══ Data for processing
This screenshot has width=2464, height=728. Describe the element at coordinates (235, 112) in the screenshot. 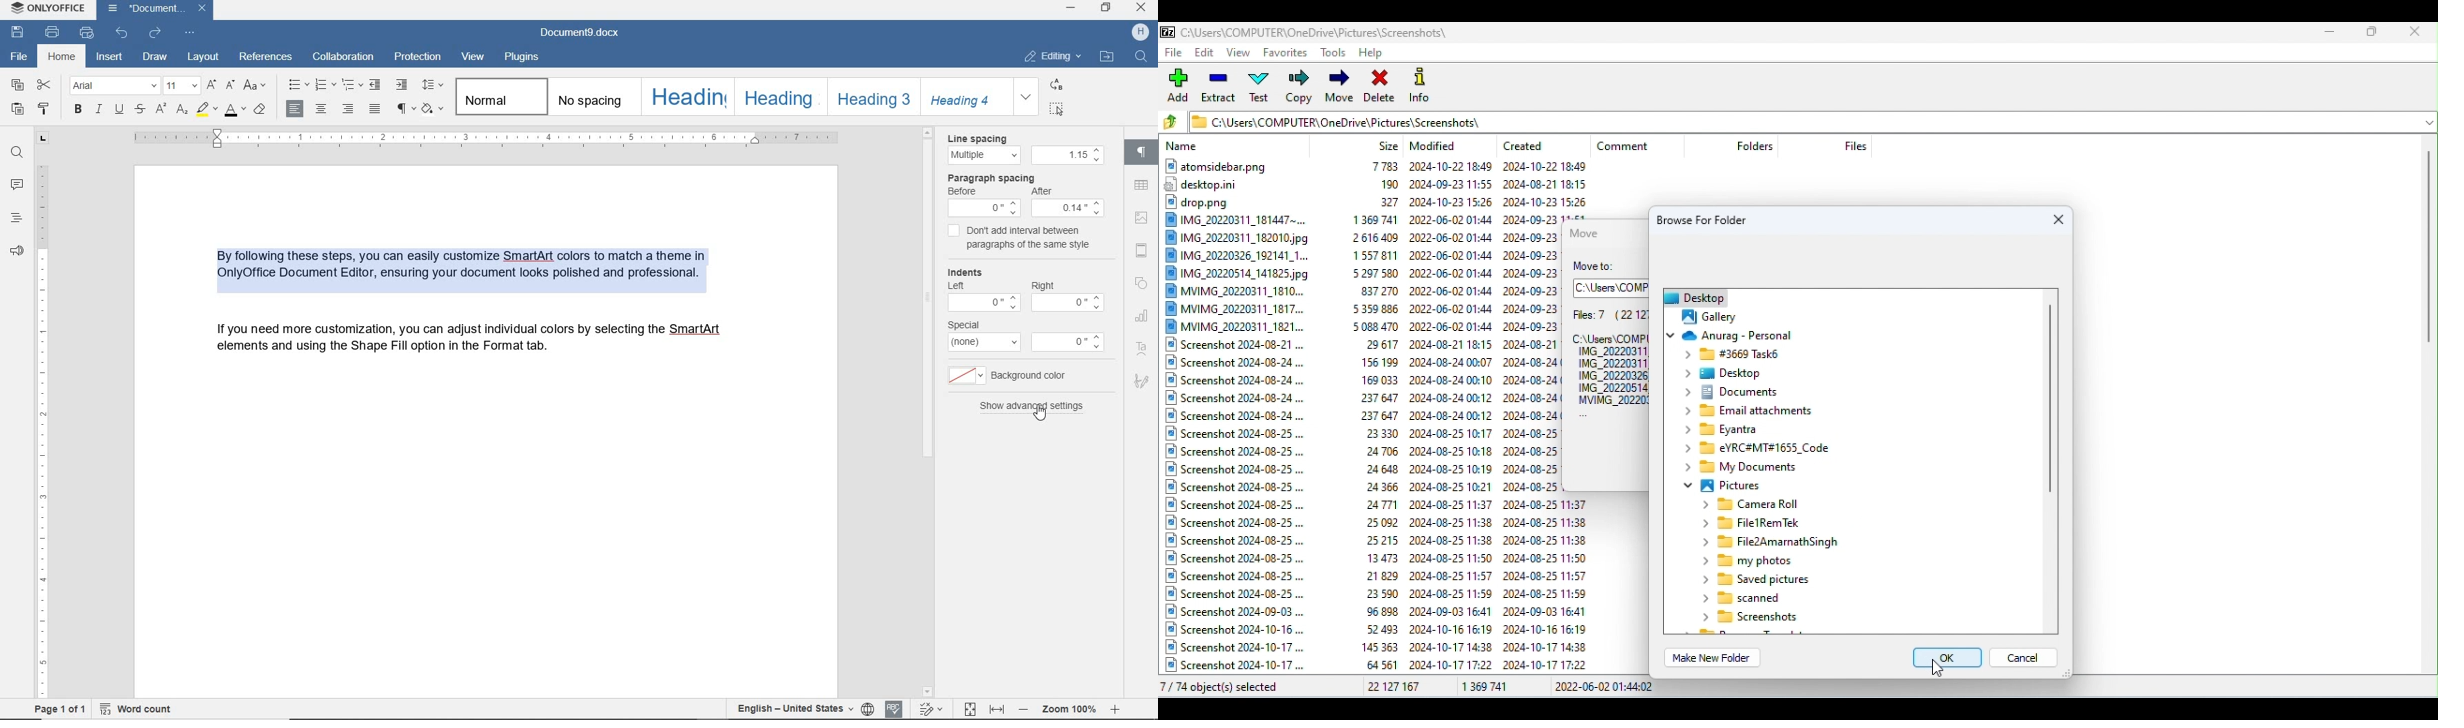

I see `font color` at that location.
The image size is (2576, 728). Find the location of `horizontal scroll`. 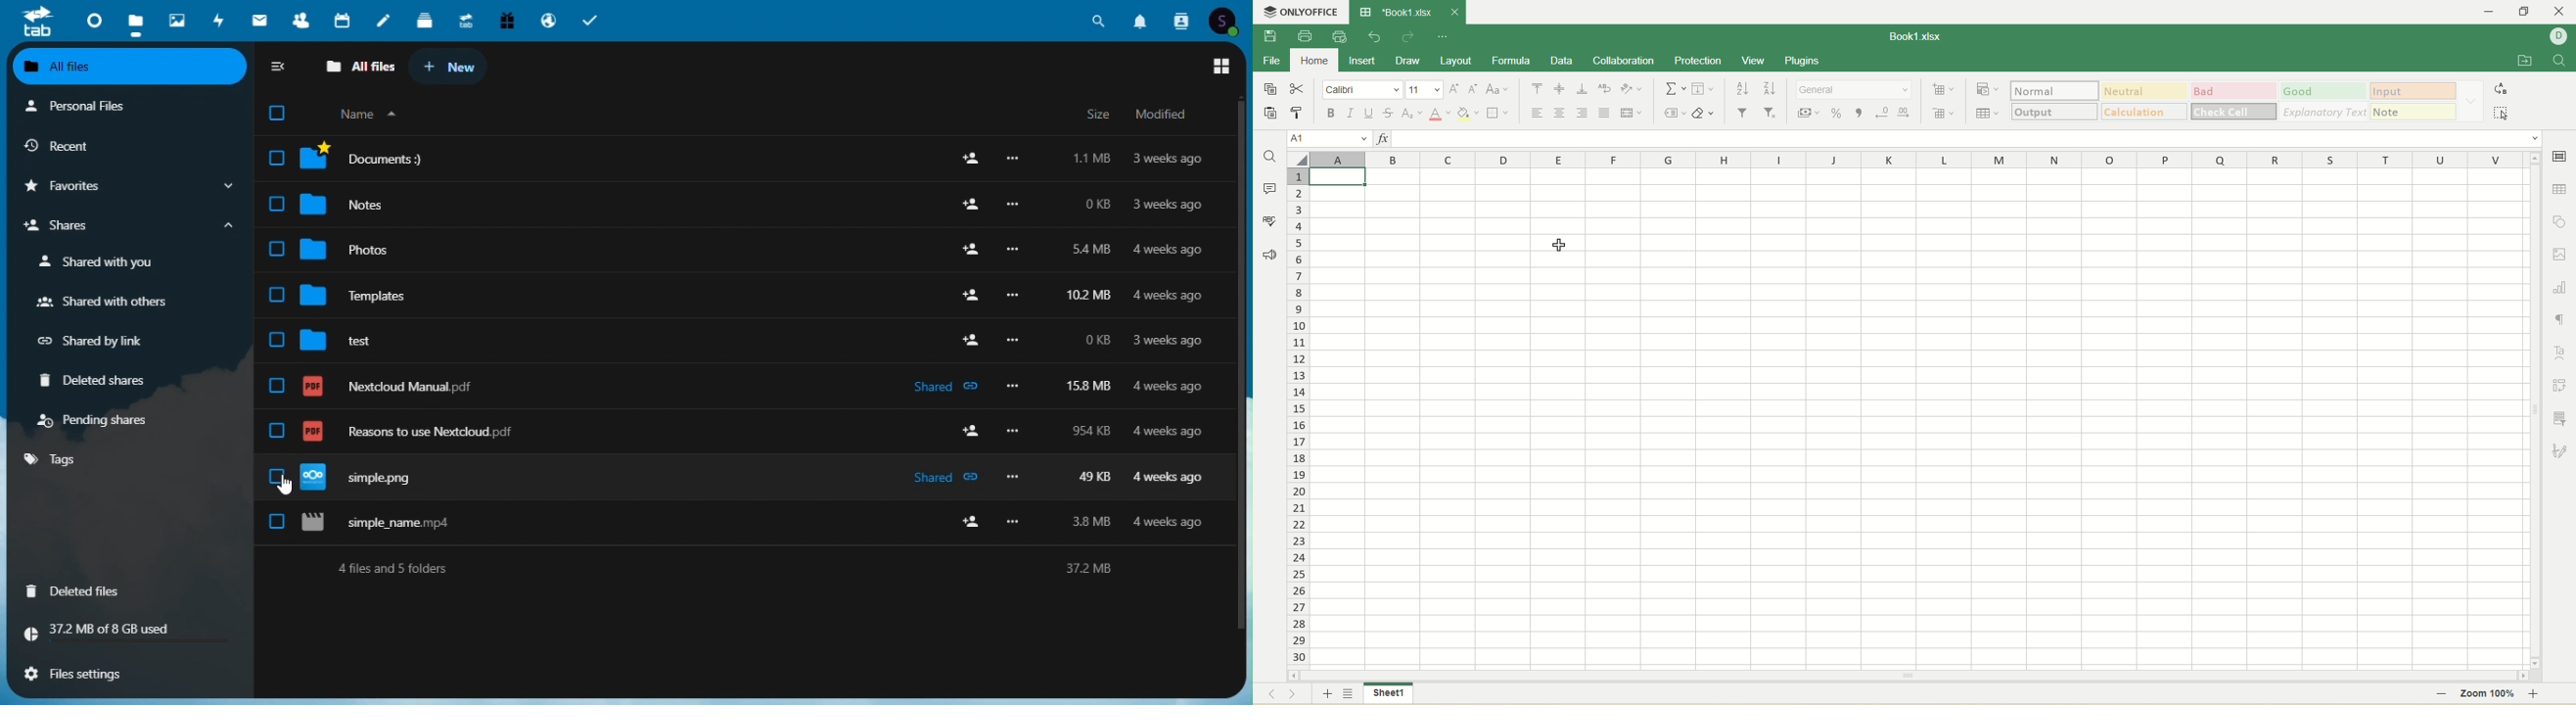

horizontal scroll is located at coordinates (1907, 676).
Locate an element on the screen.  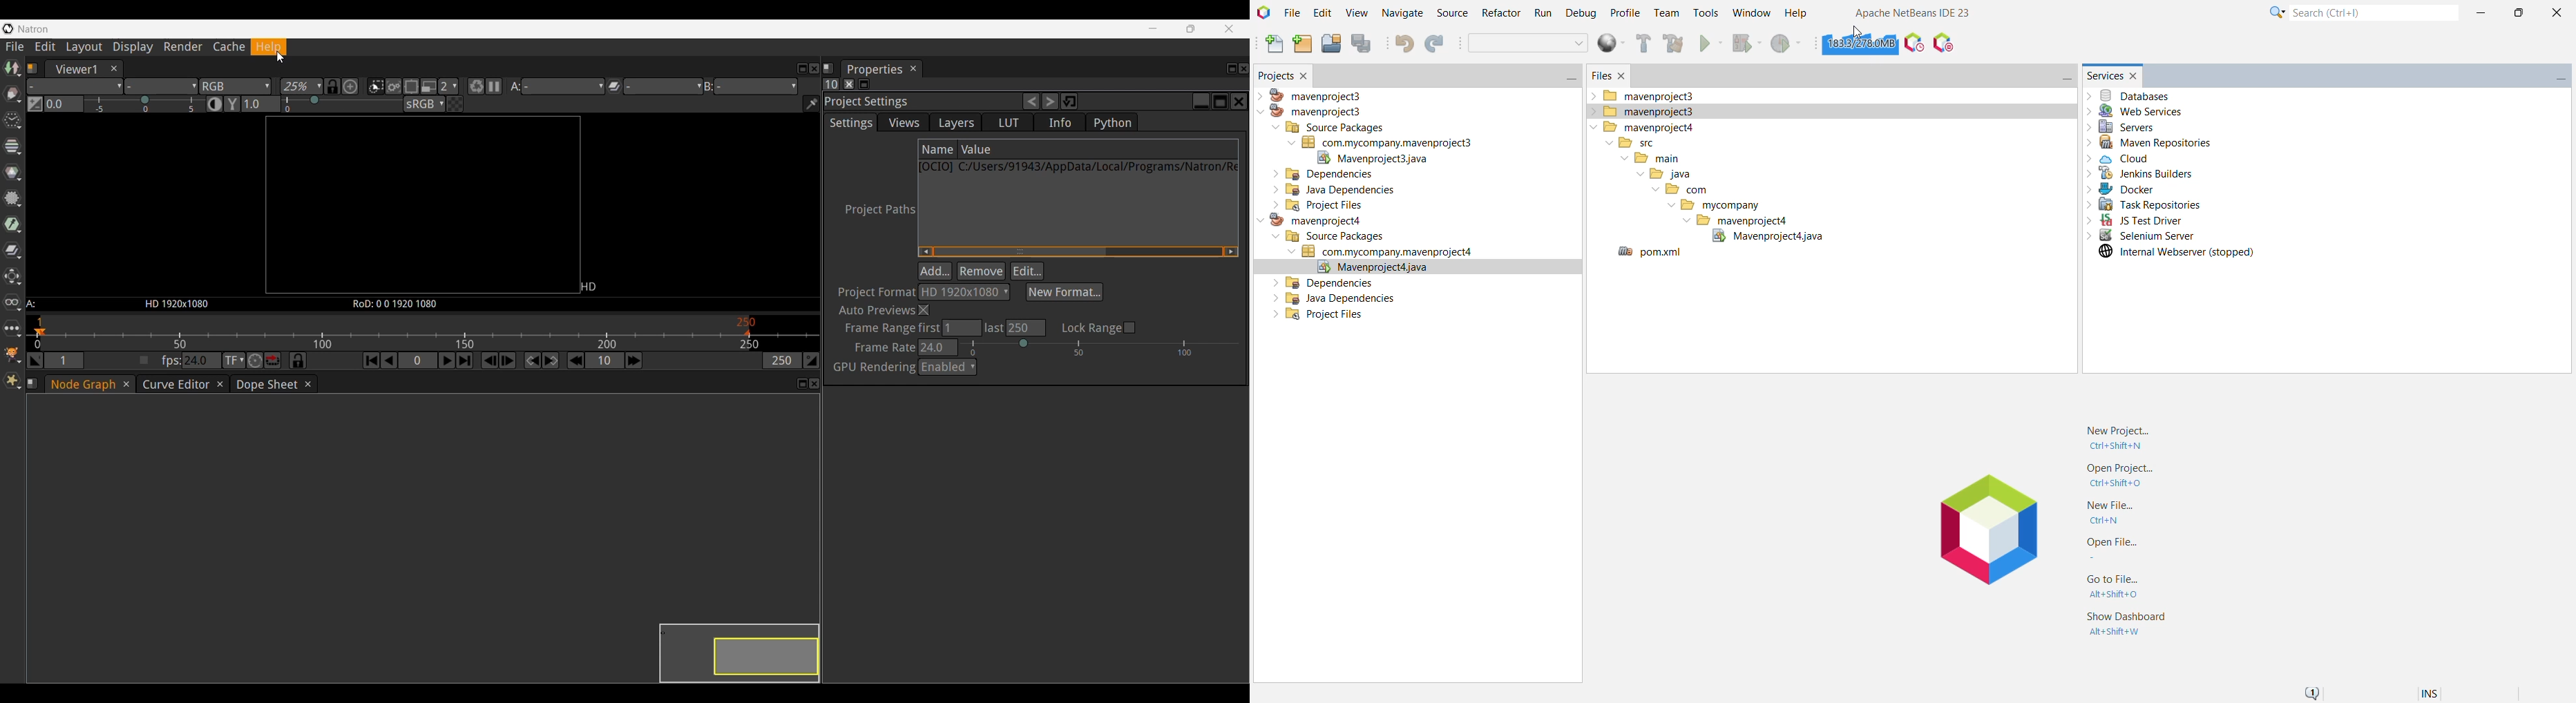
════
Set exercise: Swap every "element" in the data above for "item" and keep everything else unchanged. Leave the pictures out of your answer.

Output for this task:
This screenshot has width=2464, height=728. Describe the item at coordinates (235, 112) in the screenshot. 

I see `font color` at that location.
The image size is (2576, 728). Find the location of `horizontal scroll`. 

horizontal scroll is located at coordinates (1907, 676).
Locate an item on the screen.  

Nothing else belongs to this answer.